El mapa global de la fruticultura está cambiando rápidamente y Asia Central emerge como una potencia indiscutible. Según los últimos informes oficiales, Uzbekistán ha escalado hasta convertirse en el tercer mayor exportador mundial de ciruelas deshidratadas y damascos.
Este logro no es casualidad, sino el resultado de una política intensiva enfocada en potenciar el sector hortofrutícola durante los últimos años.
Un crecimiento exportador sin precedentes
Las cifras revelan un panorama de expansión acelerada para la industria uzbeka. Desde principios de año, la exportación general de alimentos del país ha experimentado un asombroso crecimiento del 37%, alcanzando un valor de 3.000 millones de dólares. Las proyecciones indican que, por primera vez en su historia, superarán los 3.200 millones de dólares al cierre de la temporada.
Para los productores mundiales de ciruelas, el volumen de Uzbekistán ya no puede pasar desapercibido. Su producto no solo ha crecido en cantidad, sino en alcance global.
Expansión a nuevos mercados internacionales
La agresiva estrategia comercial de Uzbekistán ha rendido frutos. Solo en este último periodo, el país logró abrir 18 nuevos mercados internacionales, expandiendo su geografía de exportación a un total de 83 países.
Este posicionamiento de liderazgo no se limita a la ciruela deshidratada. El país también ocupa posiciones dominantes en otras categorías frutícolas:
- 7° lugar mundial en exportación de duraznos (shaftoli) y pasas.

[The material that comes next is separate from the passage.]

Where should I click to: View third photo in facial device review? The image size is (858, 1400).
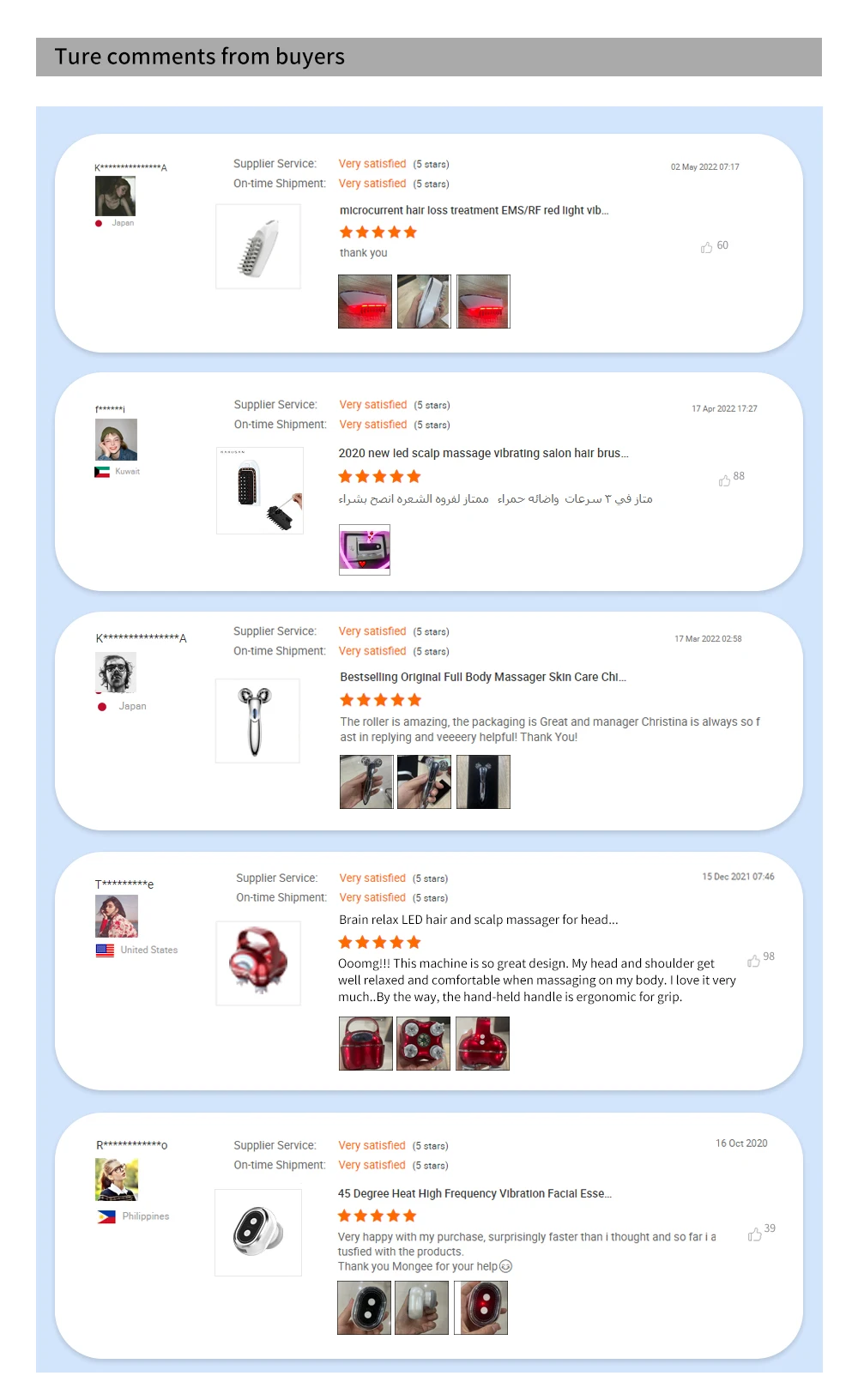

- 8° lugar mundial en exportación de cerezas.
- 13° lugar mundial en uvas frescas.
La consolidación de Uzbekistán como un gigante en la exportación de ciruelas deshidratadas plantea nuevos desafíos y oportunidades comerciales para los mercados occidentales, que ahora ven en Asia Central a un competidor de peso pesado con capacidad para abastecer a más de ochenta naciones.
Fuente basada en los reportes de Kun.uz sobre los avances agrícolas de Uzbekistán.